I do not offer this objection out of pretentious hyper-literalism; I offer it because, in my view, this behavior violates the core of what the Beatles were. In explaining himself, McCartney proposed that AI technology had permitted his team “to mix the record as you would normally do.” This is nonsense. I defer to nobody in my admiration for Paul McCartney’s genius: As I’ve noted before, the man could, indeed, be somewhat overbearing in the studio, but he usually had the advantage of being correct. Nevertheless, there is a profound difference between Paul McCartney and the Beatles, and that difference is simply not being respected in this case.
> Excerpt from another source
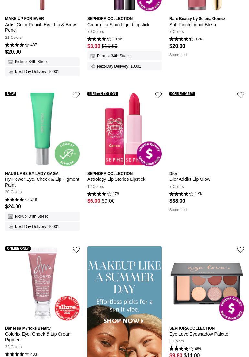Viewport: 249px width, 357px height.
Task: Choose Next-Day Delivery 10001 for Haus Labs
Action: point(42,227)
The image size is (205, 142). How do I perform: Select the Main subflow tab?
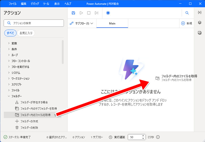112,23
The Beatles’ records were not arranged, recorded, and mixed by one member of the band; they were arranged, recorded, and mixed by the whole band. Occasionally, the four Beatles would split up into smaller groups to work on their own songs, as was sometimes the case during the production of The Beatles, Abbey Road, and Let It Be. But never — never — did a member of the band step out completely during the recording of his own song. For one member of the band to take another’s unreleased demo, make all the artistic decisions involved in producing it into a proper song, and then release it in the name of the quartet is about as far away from “normal” Beatles operations as it is possible to get.
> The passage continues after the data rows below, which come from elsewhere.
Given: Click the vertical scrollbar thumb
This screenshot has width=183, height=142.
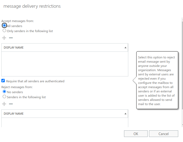Looking at the screenshot, I should (182, 65).
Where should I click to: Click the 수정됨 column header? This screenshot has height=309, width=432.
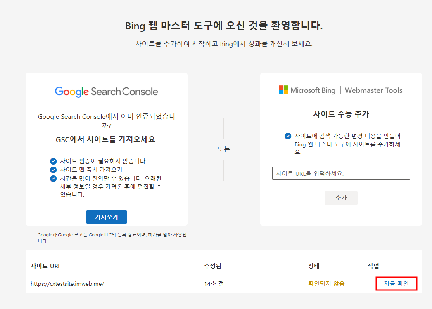tap(212, 266)
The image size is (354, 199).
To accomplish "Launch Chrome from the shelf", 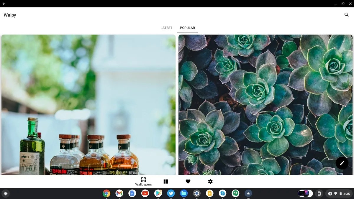I will [106, 193].
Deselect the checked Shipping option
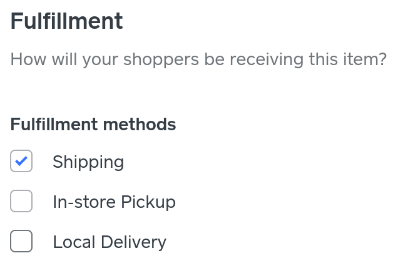This screenshot has width=398, height=263. point(21,162)
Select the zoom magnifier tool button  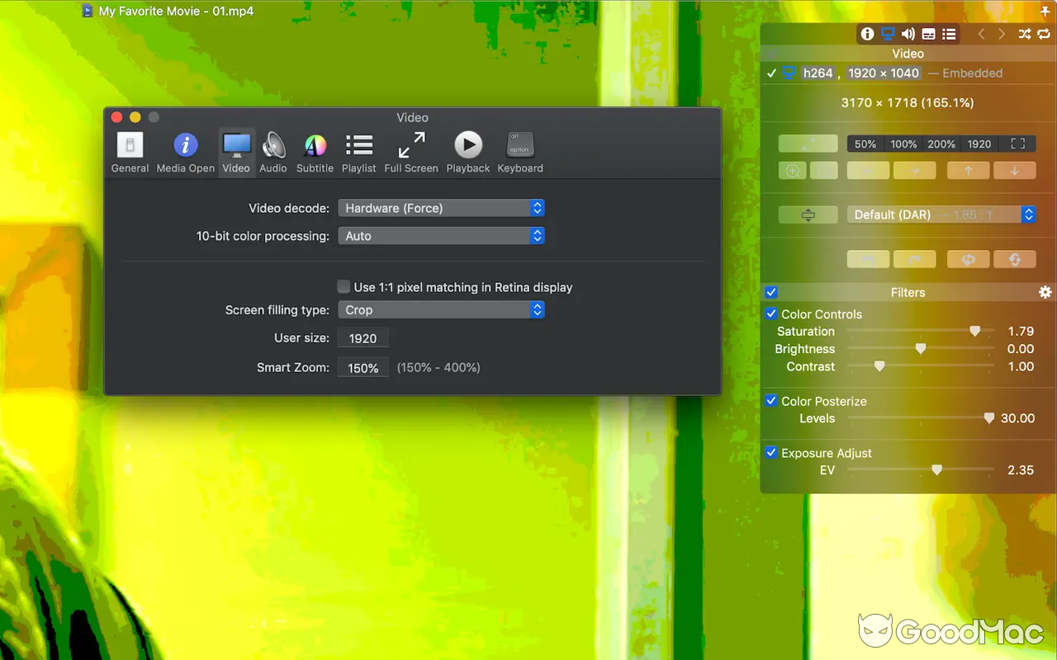(792, 170)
Worse yet, it robs John Lennon of the agency that he so cherished. Lennon and McCartney were great friends. They were also passionate enemies. And, like many creative duos, they fought like hell with one another over their work. We have no idea whether Lennon even wanted to release this demo recording, let alone in what manner he would have wanted it prepared for public consumption. Throughout his life, Lennon exhibited strong opinions on structure, production, instrumentation, harmony, and — in his later years — the sound of his own voice (that ethereal, delay-heavy “Lennon sound” you hear throughout his solo work was the product of a profound post-1967 distaste for his own singing). Of all the people in the world, Paul McCartney probably has the best idea of how John would think. And yet, as the cornucopia of information we have about the Beatles’ canon amply demonstrates, McCartney’s tastes were often radically different from John’s. That despite this tension the two men managed to make it work for eight years does not accord to McCartney an open warrant to harvest “John’s voice from a ropy little bit of cassette,” to carve the extracted raw materials into his own image, to simulate with computers what was not there, and then to “print” the results under someone else’s byline.
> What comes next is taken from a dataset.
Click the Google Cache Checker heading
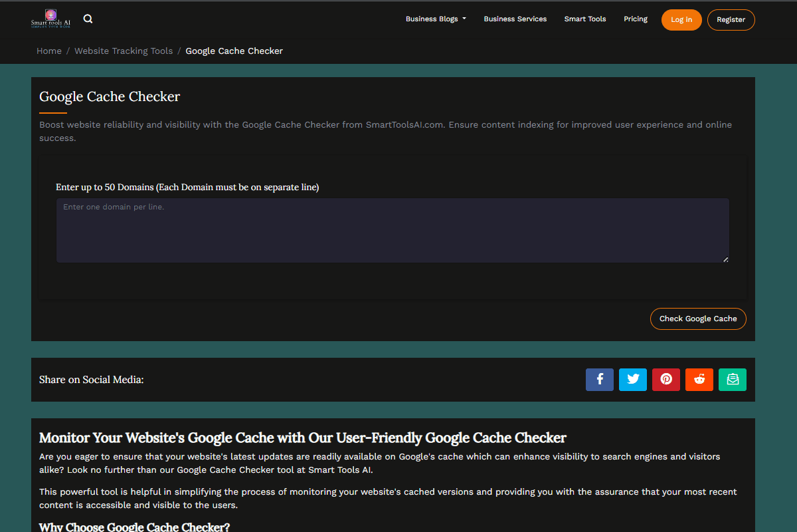 [x=110, y=96]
Describing his use of artificial intelligence, McCartney boasts that he was “able to take John’s voice and make it pure through AI.” This idea makes me shiver. As an application of artificial intelligence, making a badly recorded vocal performance “pure” is fairly benign — equivalent in some sense to cleaning dirty tapes, remixing a recording for stereo, or remastering it for new media. But AI does not — and it will not — end there. For both audio and video, AI can be used as a simulation tool, which an operator can use to sample a given voice or physical appearance and then create something entirely novel from the results. If we are not there already, we are getting close to the point at which a director could make a movie with a deceased actor in the lead role and at which a record producer could generate a full album’s worth of material “by” an artist who is now unable to record a note. (One suspects that, in the future, artists will have prohibitions on this written into their estates and their wills.) When, as is all but guaranteed, this happens for the first time, we will be told by many that because the source material was genuine, the synthesized output must be, too. Those people will be wrong. They will be confusing a facsimile for authenticity. There are, in our history, such things as Lennon-McCartney songs and Beatles records, and what will soon be released purporting to be both will, in fact, be little more than a last-gasp nostalgia-driven forgery.